Yes, but you might need some edging on the fronts to help prevent bottles falling if disturbed.

Reactions: Thanks 1


----------



## Derick

Silver said:


> @Derick
> 
> Like this
> 
> View attachment 24721
> 
> 
> Excuse my drawing abilities, but just blocks of wood of the same thickness but just cut to different lengths put on top of one another.
> 
> I suppose I could go to a builders and ask them to use a cheap wood and cut it for me ?
> 
> Do you think something like that would work?




Yep should work - you can get wood from your local hardware and ask them to cut it to size - then you just stack them

Reactions: Thanks 1


----------



## ShaneW

What about ordering the bits and pieces from a perspex supplier that can cut to size and then glueing it together? 

I've bought perspex pieces for a fish tank before and they'll cut anything for you in any shape. 

I used clear silicone but I'm sure there are better acrylic glues, silicone has quite a bit of flex... Not ideal

Reactions: Thanks 1


----------



## Derick

Or go to your local asian market and buy some cheap knockoff lego

Reactions: Like 5 | Winner 3


----------



## Silver

Thanks guys

@Derick - I appreciate the feedback. Was also wondering if I use the blocks of wood, I'd need to fasten them to each other somehow - perhaps a nail - but I am not a woodworker - lol - but I do have a hammer  

And @Andre, your point of the edging on the fronts is correct. 
Although this is a stand only I will use and I am generally quite careful, I can imagine what would happen if I grabbed a bottle at the back and then they all fell. Knowing me, they would be placed in some specific order, so I would end up cursing all afternoon - re-ordering and re-sorting...

Reactions: Like 2


----------



## Derick

Silver said:


> Thanks guys
> 
> @Derick - I appreciate the feedback. Was also wondering if I use the blocks of wood, I'd need to fasten them to each other somehow - perhaps a nail - but I am not a woodworker - lol - but I do have a hammer
> 
> And @Andre, your point of the edging on the fronts is correct.
> Although this is a stand only I will use and I am generally quite careful, I can imagine what would happen if I grabbed a bottle at the back and then they all fell. Knowing me, they would be placed in some specific order, so I would end up cursing all afternoon - re-ordering and re-sorting...

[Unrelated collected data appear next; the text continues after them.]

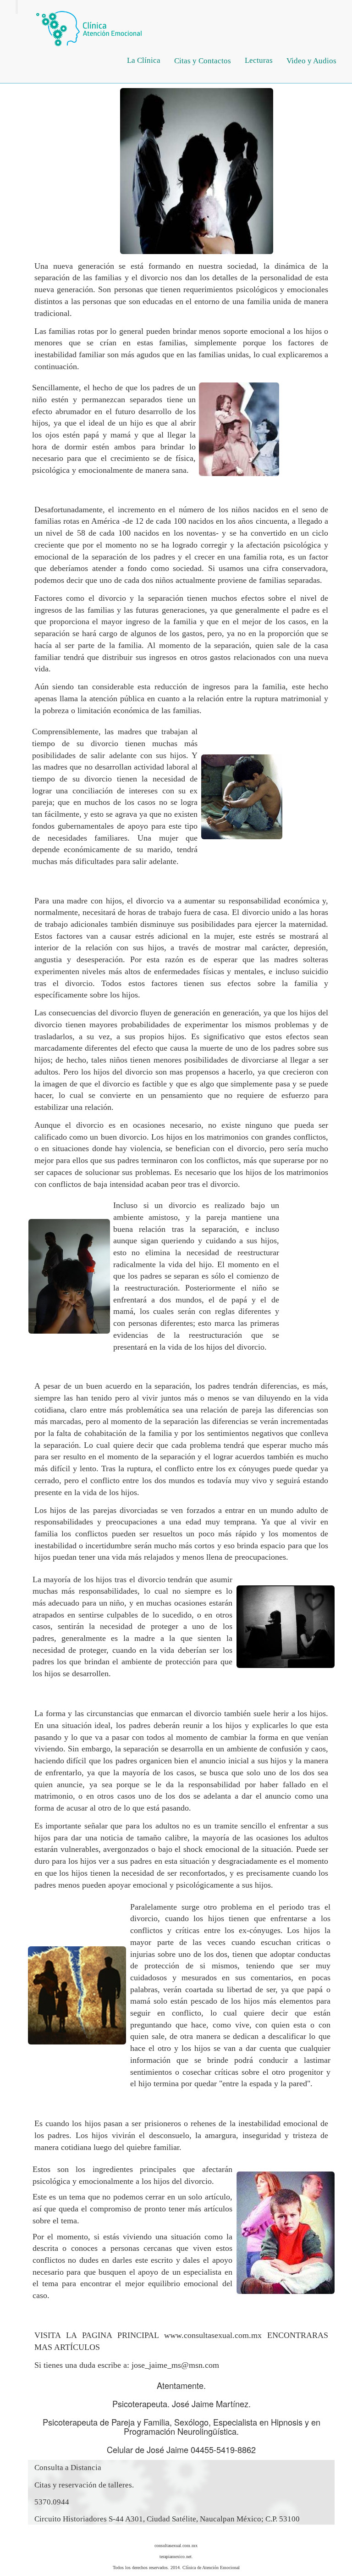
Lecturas (259, 60)
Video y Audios (311, 60)
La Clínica (143, 60)
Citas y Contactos (202, 60)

Stack them out the way you want and then glue them together with some Ponal(or any wood glue) - just put something very heavy on top(bunch of magazines or books) to squeeze them together for about an hour and you should be sorted - solid blocks of wood are going to come out very heavy though, so make sure your cupboard can support that weight

Reactions: Thanks 1


----------



## Silver

Thanks @Derick, you are right about the weight. So basically it will be like a rugby stadium stand without the seats, where each platform is solid wood, instead of concrete. Lol. Will be heavy.

Reactions: Like 1


----------



## Derick

Silver said:


> Thanks @Derick, you are right about the weight. So basically it will be like a rugby stadium stand without the seats, where each platform is solid wood, instead of concrete. Lol. Will be heavy.


Yep

I have asked that Mr Plastic for a quote for his display stands if you want to wait a bit and see what he says

Reactions: Thanks 1


----------



## Silver

Thanks @Derick. I will be interested to hear what they say
Also, whether they can make it longer and put more shelves on it if need be - if that is possible to find out from them


----------



## Derick

Silver said:


> Thanks @Derick. I will be interested to hear what they say
> Also, whether they can make it longer and put more shelves on it if need be - if that is possible to find out from them


Yep, asked him to provide me with details about sizes and costs involved. Will keep you posted

Reactions: Thanks 1


----------



## Tom

Derick said:


> I was gonna say you can look at nail-polish display stands, but those nail polish people are nuts with their prices!
> http://www.salonsupplystore.co.za/polish_counter_top_display_small#.VSPooVWqpBc


looks the same as this? http://www.amazon.de/Nagellackständ...838&sr=8-1&keywords=nagellack+ständer+display

looks also like trying to rip off customers....


----------



## Silver

Tom said:


> looks the same as this? http://www.amazon.de/Nagellackständer-Schmuckauslage-Acryl-Ebenen-Kurtzy/dp/B00H7AU93E/ref=sr_1_1/275-7884777-5867326?ie=UTF8&qid=1428469838&sr=8-1&keywords=nagellack+ständer+display
> 
> looks also like trying to rip off customers....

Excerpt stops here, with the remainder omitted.